Non perché siano piacevoli.
Ma perché raccontano perfettamente cosa significa costruire un posizionamento nel tempo.
Qualche giorno fa mi scrive una ragazza con cui avevo avuto uno scambio anni fa.
All’epoca mi aveva chiesto informazioni, senza mai entrare davvero nel merito del progetto.
Preventivo chiesto prima ancora di capire l’idea. Fine della storia.
Passano gli anni.
Io continuo a lavorare.
Continuo a pubblicare.
Continuo a costruire progetti sempre più strutturati.
Continuo a investire nella mia identità artistica.
E poi succede questo.

Qui si vede l’inizio della conversazione.
Non è importante il contenuto specifico.

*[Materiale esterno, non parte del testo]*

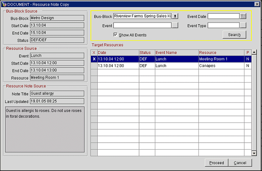Open the Event Date calendar picker

243,16
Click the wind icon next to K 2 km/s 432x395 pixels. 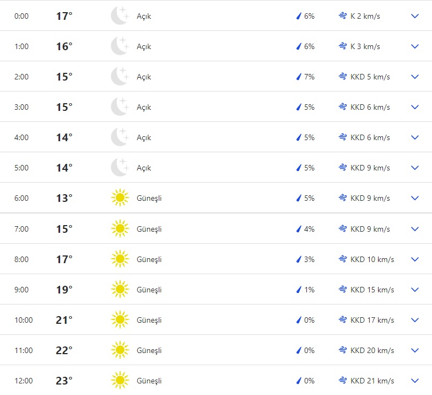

È importante il contesto:
una persona che torna dopo anni, attirata da un progetto che prima non aveva realmente compreso.

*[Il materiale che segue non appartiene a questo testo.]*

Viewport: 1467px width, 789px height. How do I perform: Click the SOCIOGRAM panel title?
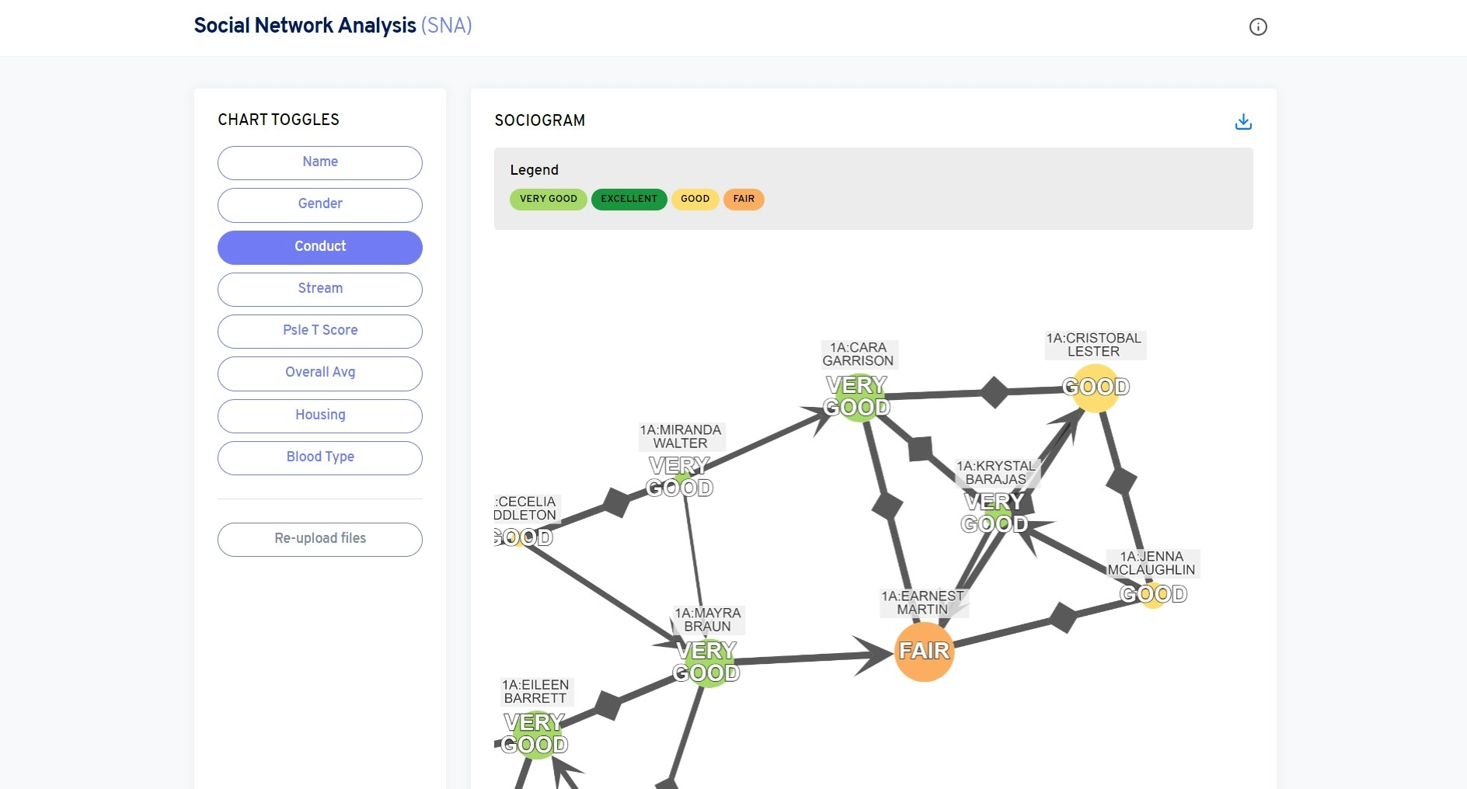point(540,121)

Questo è il primo punto chiave.
Il mercato non si conquista convincendo.
Si conquista costruendo.
Negli anni non ho rincorso nessuno.
Non ho abbassato prezzi.
Non ho cercato di farmi scegliere.
Ho fatto una cosa sola: ho continuato a fare il mio lavoro con coerenza.

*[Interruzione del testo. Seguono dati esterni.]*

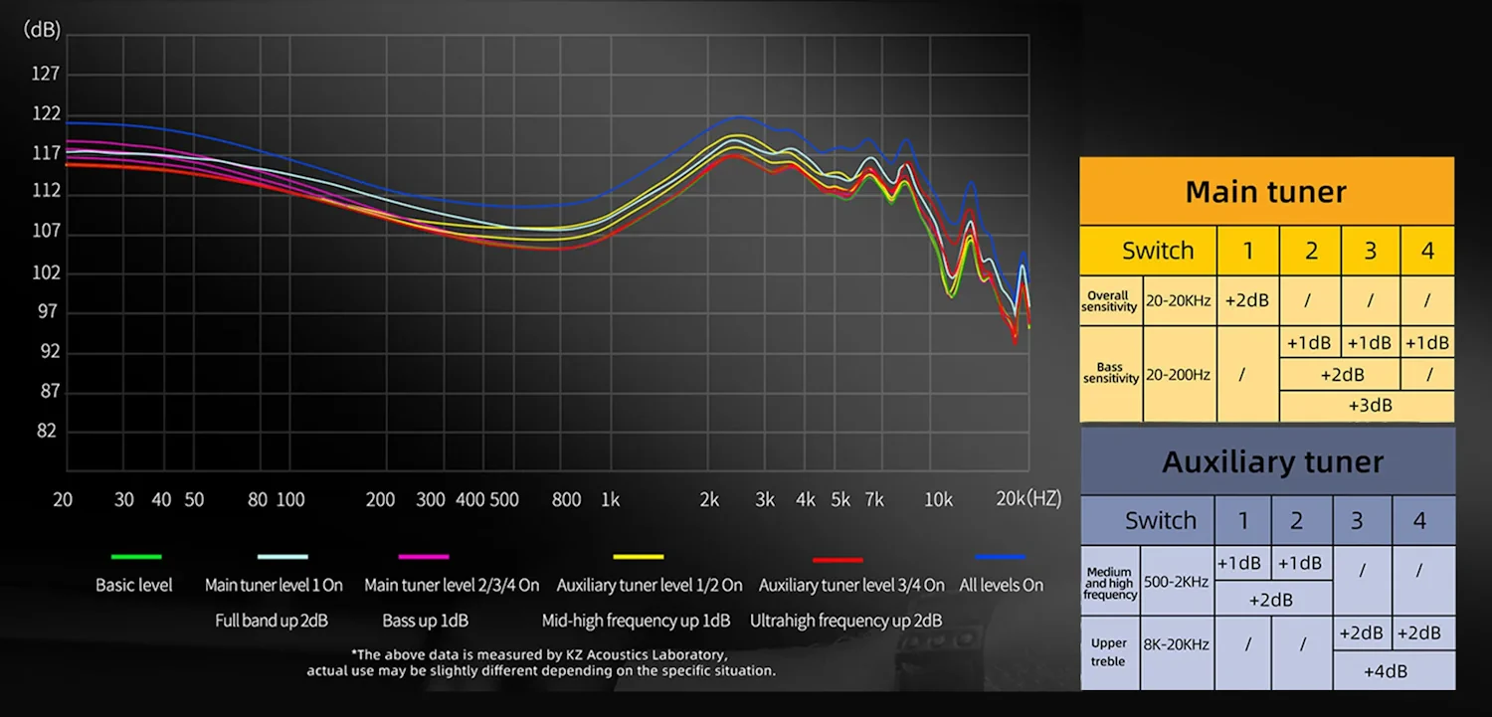1492x717 pixels.
Task: Click the pale Main tuner level 1 legend line
Action: 281,557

Quando costruisci asset veri — progetti solidi, corsi strutturati, set complessi — succede una cosa interessante:
le persone iniziano a percepirne il valore.
E quando lo percepiscono, tornano.

Qui emerge un passaggio fondamentale: la richiesta di rifare il progetto “anche per noi”.
Ed è qui che si gioca la partita del marketing vero.
Non è marketing saper vendere.
È marketing saper mantenere la posizione.
Il progetto di cui parlava non era un semplice shooting.
Era un set complesso, una giornata intera, più location, produzione, organizzazione.
Un asset pensato per un corso.
Chi lavora ad alto livello sa una cosa:
non tutto si replica.
Non tutto si concede.
Non tutto è disponibile.

Qui arriva il punto delicato: il budget.
Molti fotografi, a questo punto, cedono.
Spiegano.
Giustificano.
Abbassano.
Si adattano.
Io no.
Non perché “sono duro”.
Ma perché so quanto vale quello che faccio.
Se accetti di discutere il prezzo prima ancora di decidere se vuoi fare quel lavoro, hai già perso la posizione.
Il prezzo è una conseguenza del valore.
Non il contrario.

Qui si vede la chiusura.
Ferma.
Educata.
Definitiva.
Questo è un passaggio che molti non capiscono:
dire no è un atto di marketing potentissimo.
Quando non hai bisogno di prendere ogni lavoro, diventi automaticamente più interessante.
Perché comunichi una cosa chiara:
hai una direzione.
Molti mi chiedono:
“Come fai ad avere questo tipo di richieste?”
“Come fai a lavorare solo sui progetti che vuoi?”
“Come fai a non accettare TF?”
La risposta è semplice, ma scomoda.
Ci vogliono anni di coerenza.
Non si costruisce un posizionamento in tre mesi.
Non si diventa selettivi dopo due shooting ben riusciti.
Non si ottiene rispetto negoziando al ribasso.
Lo ottieni mantenendo la posizione quando sarebbe più facile cedere.
La parte più interessante?
Nonostante la fermezza, la modella ha continuato a scrivermi.
Ha fatto una proposta concreta.
Questo è il punto che devi capire se fai il fotografo:
quando sei sicuro del tuo prodotto
quando sai cosa stai costruendo
quando non rincorri
quando non hai bisogno di piacere a tutti
diventi più desiderabile.
Anche per persone che inizialmente non erano realmente interessate al tuo lato artistico.
Nel mio caso, l’offerta non era comunque di mio interesse.
E l’ho declinata.
Senza rabbia.
Senza arroganza.
Senza bisogno di dimostrare nulla.
Perché il vero marketing non è convincere qualcuno a lavorare con te.
È costruire qualcosa di così chiaro che chi vuole farne parte deve adattarsi alle tue regole.
E questo si ottiene solo in un modo:
mantenendo la posizione, anno dopo anno.